The Bank for International Settlements has published their 87th Annual Report, to March 2017. They say there are encouraging signs of economic recovery, but point to risks from high household debt and over-reliance on monetary policy. They call for a rebalancing of policy towards structural reform.
They underscore the risks which result from over investment in housing, and excessive credit and make the point that in Australia, Canada, Sweden and Switzerland, household debt rose by 2–3 percentage points in 2016, to 86–128% of GDP. True growth comes from productive economic investment, not ever more housing debt, which becomes a real problem should interest rates rise.
They say that high levels of debt servicing will have a dampening impact on future economic growth.
It is well recognised that household borrowing is an important aspect of financial inclusion and can play useful economic roles, including smoothing consumption over time. At the same time, rapid household credit growth has featured prominently in financial cycle booms and busts. For one, household debt – or debt more generally – outpacing GDP growth over prolonged periods is a robust early warning indicator of financial stress.

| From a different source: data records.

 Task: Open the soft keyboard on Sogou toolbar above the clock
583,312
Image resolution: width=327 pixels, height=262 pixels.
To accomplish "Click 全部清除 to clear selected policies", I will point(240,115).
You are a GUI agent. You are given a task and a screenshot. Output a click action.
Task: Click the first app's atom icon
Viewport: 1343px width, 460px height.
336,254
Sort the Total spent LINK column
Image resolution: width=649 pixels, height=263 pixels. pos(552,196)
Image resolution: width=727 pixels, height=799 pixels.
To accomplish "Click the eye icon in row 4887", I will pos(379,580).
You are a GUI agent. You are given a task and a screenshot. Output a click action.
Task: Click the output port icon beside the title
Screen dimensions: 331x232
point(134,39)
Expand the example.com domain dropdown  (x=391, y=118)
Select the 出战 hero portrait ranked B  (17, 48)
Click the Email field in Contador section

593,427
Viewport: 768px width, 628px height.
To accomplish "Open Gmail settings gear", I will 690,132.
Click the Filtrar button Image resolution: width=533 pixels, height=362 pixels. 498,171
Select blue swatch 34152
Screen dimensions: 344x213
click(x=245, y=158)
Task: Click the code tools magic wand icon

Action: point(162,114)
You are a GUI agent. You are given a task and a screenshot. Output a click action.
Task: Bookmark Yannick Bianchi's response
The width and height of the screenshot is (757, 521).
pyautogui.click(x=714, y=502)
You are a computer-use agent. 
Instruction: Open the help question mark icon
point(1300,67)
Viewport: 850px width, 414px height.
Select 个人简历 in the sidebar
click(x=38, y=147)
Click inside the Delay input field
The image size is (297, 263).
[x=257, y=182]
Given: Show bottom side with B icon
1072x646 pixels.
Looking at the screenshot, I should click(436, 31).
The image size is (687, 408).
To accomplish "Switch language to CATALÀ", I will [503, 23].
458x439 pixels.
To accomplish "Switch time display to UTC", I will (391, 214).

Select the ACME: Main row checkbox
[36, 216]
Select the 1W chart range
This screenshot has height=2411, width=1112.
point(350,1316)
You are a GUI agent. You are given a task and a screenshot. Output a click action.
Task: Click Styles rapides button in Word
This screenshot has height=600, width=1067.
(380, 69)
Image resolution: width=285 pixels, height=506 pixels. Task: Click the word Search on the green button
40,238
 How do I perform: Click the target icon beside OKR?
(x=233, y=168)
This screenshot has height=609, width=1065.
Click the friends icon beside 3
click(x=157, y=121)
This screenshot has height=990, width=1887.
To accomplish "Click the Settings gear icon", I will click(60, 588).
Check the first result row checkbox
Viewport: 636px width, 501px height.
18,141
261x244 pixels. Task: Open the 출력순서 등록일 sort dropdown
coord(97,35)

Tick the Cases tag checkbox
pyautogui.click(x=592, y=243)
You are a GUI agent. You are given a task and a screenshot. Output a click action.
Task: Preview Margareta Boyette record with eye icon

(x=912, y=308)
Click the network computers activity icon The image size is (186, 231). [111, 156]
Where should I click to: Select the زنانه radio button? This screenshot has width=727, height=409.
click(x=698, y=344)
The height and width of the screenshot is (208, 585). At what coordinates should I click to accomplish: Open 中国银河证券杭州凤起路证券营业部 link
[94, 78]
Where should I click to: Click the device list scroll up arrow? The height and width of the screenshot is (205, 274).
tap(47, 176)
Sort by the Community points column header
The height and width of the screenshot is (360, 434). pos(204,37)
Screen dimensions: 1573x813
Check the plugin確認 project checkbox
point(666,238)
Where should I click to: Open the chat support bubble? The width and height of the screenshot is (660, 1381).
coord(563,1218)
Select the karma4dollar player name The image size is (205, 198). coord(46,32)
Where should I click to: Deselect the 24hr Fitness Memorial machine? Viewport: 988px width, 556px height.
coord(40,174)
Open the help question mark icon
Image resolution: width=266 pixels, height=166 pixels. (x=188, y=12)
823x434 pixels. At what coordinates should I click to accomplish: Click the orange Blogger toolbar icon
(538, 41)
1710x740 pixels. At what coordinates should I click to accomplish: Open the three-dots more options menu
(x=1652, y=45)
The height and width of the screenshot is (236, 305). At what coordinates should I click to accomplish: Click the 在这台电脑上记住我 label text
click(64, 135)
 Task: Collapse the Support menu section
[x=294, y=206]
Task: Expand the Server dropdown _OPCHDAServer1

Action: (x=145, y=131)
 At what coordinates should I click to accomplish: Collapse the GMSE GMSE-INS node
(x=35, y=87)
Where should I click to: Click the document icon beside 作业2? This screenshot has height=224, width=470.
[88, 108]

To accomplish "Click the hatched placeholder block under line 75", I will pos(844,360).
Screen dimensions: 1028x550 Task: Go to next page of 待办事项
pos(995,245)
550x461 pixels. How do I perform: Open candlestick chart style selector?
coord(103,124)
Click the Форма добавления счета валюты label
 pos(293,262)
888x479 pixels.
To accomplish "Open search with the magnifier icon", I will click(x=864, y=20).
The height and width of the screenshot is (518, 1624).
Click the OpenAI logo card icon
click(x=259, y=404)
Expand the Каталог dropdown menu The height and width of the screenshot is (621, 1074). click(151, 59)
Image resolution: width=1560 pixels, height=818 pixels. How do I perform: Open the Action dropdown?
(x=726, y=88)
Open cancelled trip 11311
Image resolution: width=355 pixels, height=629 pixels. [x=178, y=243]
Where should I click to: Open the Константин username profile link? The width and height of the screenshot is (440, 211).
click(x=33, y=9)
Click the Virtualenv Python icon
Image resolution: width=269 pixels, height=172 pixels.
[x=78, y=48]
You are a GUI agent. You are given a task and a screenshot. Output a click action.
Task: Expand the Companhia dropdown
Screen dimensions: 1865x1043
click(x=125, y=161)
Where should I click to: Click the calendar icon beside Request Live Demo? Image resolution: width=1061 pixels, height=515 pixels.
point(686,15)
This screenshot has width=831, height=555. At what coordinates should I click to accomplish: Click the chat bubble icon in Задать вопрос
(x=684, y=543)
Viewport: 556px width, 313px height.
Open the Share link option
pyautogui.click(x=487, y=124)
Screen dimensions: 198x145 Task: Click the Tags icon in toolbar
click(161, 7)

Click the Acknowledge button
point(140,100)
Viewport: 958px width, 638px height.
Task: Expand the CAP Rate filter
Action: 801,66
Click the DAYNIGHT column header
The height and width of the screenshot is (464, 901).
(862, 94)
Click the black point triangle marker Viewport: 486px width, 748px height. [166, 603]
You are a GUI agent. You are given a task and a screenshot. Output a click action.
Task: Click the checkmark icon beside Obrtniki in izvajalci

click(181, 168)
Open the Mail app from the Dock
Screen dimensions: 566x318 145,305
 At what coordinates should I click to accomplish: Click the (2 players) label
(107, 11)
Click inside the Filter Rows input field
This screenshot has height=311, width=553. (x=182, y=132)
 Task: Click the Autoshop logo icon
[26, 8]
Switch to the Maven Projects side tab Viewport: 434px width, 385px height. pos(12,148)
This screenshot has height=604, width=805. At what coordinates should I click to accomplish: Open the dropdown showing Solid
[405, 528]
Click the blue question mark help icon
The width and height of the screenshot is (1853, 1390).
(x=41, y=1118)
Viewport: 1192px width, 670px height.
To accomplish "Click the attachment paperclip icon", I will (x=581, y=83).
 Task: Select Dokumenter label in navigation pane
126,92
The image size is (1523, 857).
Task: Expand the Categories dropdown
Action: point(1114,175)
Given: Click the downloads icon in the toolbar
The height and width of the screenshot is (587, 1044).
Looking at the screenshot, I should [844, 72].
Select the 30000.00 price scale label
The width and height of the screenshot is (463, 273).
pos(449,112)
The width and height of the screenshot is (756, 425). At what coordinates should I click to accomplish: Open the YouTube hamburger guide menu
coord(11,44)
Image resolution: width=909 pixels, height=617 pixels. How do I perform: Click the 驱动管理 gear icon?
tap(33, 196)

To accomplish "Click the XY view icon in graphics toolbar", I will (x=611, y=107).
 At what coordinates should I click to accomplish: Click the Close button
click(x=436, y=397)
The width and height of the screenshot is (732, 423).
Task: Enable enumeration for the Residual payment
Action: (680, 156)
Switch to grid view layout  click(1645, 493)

The adverse effects of excessive credit growth can also be magnified by the economy’s supply side response. For example, banks’ stronger willingness to extend mortgages may feed an unsustainable housing boom and overinvestment in the construction sector, which may crowd out investment opportunities in higher-productivity sectors. Credit booms tend to go hand in hand with a misallocation of resources – most notably towards the construction sector – and a slowdown in productivity growth, with long-lasting adverse effects on the real economy.
Additional risks to consumption arise from elevated levels of household debt, in particular given the prospect of higher interest rates. Recent evidence from a sample of advanced economies suggests that increasing household debt in relation to GDP has boosted consumption in the short term, but this has tended to be followed by sub-par medium-term macroeconomic performance.
It is possible to assess the effect of higher interest rates on debt service burdens through illustrative simulations. These capture the dynamic relationships between the two components of the DSR (the credit-to-income ratio and the nominal interest rate on debt), real residential property prices, real GDP and the three month money market interest rate. Crisis-hit countries, where households have deleveraged post-crisis, appear relatively resilient to rising interest rates. In most cases considered, debt service burdens remain close to long-run averages even in a scenario in which short-term interest rates increase rapidly to end-2007 levels. By contrast, in countries that experienced rapid rises in household debt over recent years, DSRs are already above their historical average and would be pushed up further by higher interest rates.